> _WHAT NEEDS TO BE DONE_
Copy the lines of the records verbatim, beginning at the line that contains "Choose 1080p - 1920 x 1080 (Recommended)" and continuing through the end of the records. Leave the pictures out.

*** RECORDS FOR THE TASK ***

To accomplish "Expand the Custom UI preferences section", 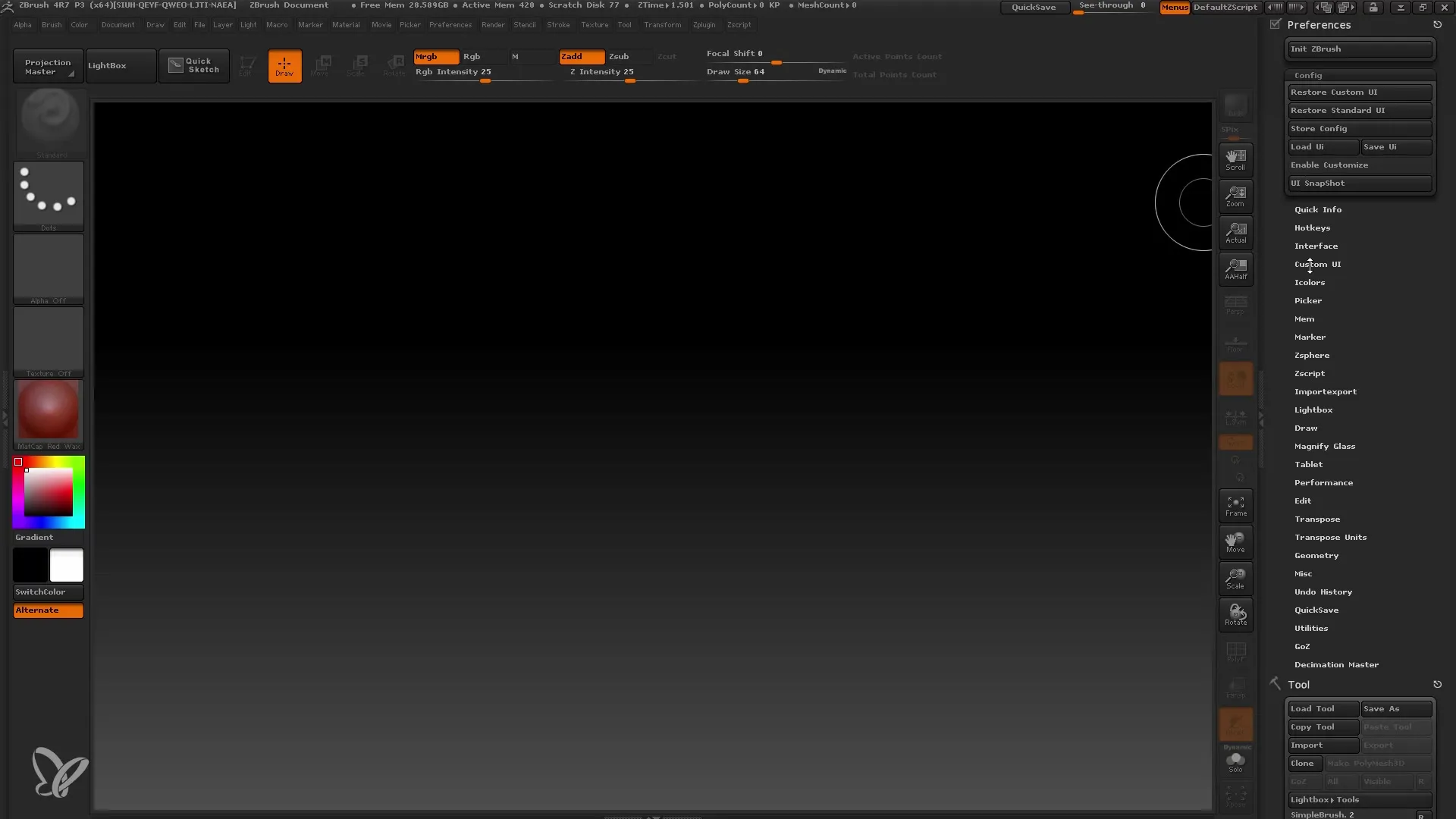I will (1317, 264).
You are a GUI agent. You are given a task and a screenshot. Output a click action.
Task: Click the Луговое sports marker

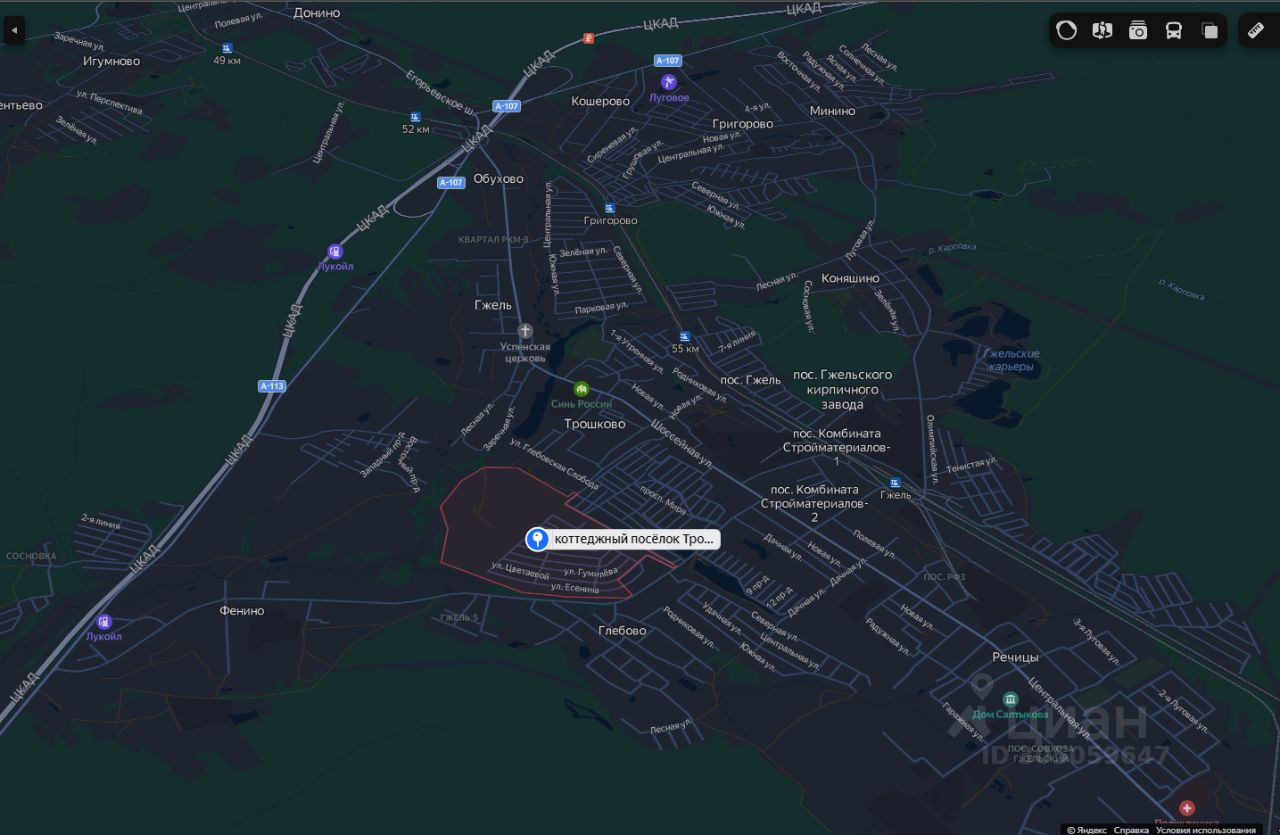click(x=669, y=82)
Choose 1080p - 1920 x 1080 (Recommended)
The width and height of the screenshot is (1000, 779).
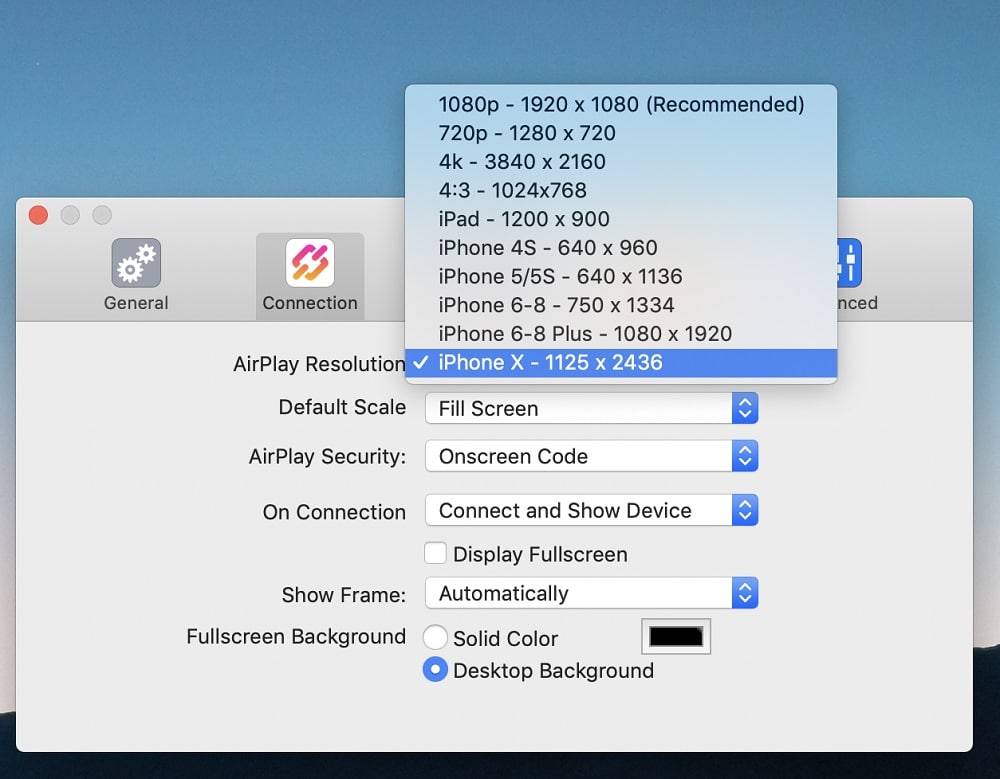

***

> _EXERCISE RESULT_
Choose 1080p - 1920 x 1080 (Recommended)
The width and height of the screenshot is (1000, 779).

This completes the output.